Tuesday, 25 September 2012

Sketching In Silver Series Update: Soldering

This post is an update of my Sketching In Silver: Portraits series, which has been at the top of my to do list for some time. The idea is to pierce a portrait of an historical individual using well known British portraits for inspiration, then solder some silver sheet onto the back to strengthen the pierced design. It did work the first time that I tried it with my portrait of Elizabeth I
However, since then I've had a few expensive disasters that are frustrating and disheartening when the solder ran and obscured the pierced design as you can see from poor Anne Boleyn below
Now, it's a poor workman (or woman) who blames his (or her!) tools but I do think that the technique of pallion soldering that I was using was incorrect for this type of work. Pallion soldering is when you cut up tiny pieces of solder and melt them using a butane torch on a fire brick. Anyway, after some serious contemplation, I alighted on the idea of using silver solder paste. My reasoning was that the solder is powdered and combined with flux in a syringe so it should melt quicker and stop the silver from getting too hot and melting or the solder from running too freely. A bit more research and I decided to use hard solder paste (there are several types of solder: hard, medium, easy and extra easy where hard is the most commonly used.) Last night I had a go at making a Walter Raleigh pendant and apart from the extremely noxious fumes that the solder paste produced (seriously this should most definitely be used in a well ventilated area and if you possibly can, outside!) by jove I think I've got it!

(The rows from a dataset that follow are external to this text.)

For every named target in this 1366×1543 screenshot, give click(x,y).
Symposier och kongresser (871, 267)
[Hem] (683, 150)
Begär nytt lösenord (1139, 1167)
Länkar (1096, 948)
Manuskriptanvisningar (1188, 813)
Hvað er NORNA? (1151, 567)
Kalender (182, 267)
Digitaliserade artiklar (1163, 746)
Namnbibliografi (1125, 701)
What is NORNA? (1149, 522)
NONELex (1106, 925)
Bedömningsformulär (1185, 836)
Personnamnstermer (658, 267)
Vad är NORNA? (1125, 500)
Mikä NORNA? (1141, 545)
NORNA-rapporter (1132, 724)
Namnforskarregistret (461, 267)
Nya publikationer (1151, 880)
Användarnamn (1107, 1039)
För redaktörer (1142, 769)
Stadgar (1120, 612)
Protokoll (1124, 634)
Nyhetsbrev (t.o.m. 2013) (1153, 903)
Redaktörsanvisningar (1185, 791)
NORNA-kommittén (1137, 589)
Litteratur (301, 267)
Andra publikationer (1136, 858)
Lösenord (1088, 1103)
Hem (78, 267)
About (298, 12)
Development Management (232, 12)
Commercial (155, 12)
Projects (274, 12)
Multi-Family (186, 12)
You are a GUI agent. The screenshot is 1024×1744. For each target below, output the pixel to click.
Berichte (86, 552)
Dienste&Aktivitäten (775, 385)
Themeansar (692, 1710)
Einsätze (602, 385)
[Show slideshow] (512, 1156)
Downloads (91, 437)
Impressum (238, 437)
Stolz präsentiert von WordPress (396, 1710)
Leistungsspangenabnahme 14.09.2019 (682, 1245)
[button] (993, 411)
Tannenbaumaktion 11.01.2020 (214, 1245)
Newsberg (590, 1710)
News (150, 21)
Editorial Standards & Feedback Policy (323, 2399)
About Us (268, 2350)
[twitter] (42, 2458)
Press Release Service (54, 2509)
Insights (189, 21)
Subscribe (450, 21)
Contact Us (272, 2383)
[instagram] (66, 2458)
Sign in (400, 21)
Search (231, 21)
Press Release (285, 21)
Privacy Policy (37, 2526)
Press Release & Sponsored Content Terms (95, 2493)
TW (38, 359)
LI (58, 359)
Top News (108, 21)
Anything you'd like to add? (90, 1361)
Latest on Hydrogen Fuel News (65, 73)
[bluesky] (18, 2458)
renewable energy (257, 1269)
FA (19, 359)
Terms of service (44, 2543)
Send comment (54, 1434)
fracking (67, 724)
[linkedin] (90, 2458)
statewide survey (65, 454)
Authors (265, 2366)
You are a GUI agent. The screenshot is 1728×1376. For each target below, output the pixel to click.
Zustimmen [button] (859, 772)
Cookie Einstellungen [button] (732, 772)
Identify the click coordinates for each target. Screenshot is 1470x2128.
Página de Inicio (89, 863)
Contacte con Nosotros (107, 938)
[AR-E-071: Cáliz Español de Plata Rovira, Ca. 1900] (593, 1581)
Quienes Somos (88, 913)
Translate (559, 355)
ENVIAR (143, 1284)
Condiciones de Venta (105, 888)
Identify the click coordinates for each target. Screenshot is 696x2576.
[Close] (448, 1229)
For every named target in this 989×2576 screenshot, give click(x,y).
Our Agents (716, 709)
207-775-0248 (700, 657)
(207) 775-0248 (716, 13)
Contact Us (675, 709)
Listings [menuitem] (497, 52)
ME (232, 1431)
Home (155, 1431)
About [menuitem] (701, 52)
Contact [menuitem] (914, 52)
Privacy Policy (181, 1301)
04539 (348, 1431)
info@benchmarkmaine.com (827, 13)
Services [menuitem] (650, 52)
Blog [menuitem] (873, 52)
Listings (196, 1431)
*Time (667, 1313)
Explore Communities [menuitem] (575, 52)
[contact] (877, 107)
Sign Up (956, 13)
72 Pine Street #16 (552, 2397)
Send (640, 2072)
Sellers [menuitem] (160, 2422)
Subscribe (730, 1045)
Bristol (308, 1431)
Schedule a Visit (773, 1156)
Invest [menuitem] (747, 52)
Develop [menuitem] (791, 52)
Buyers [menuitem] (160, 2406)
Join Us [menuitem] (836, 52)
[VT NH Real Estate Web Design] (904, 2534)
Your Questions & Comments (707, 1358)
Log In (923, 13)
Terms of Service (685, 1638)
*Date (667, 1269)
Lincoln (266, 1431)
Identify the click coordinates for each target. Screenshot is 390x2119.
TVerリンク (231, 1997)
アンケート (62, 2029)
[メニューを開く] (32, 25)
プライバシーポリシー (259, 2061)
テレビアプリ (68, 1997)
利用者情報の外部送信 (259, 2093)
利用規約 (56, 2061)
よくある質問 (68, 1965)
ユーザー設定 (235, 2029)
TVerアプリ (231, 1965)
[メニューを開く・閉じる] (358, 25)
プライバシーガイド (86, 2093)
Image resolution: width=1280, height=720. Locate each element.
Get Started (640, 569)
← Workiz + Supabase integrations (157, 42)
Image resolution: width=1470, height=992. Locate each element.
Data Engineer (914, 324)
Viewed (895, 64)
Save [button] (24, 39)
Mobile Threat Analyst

The design seems securely soldered onto the sheet at the back and as you can see, the solder hasn't run and engulfed the design as before. The original portrait miniature that this image is based on is by Nicholas Hilliard and it is part of the National Portrait Gallery's collection. It is unfortunately not currently on display. Now I just have to decide what design to use as a frame and then solder on some links to attach the beads that I want to use. Of course it could still go very wrong when I solder the frame on but fingers crossed all will turn out well!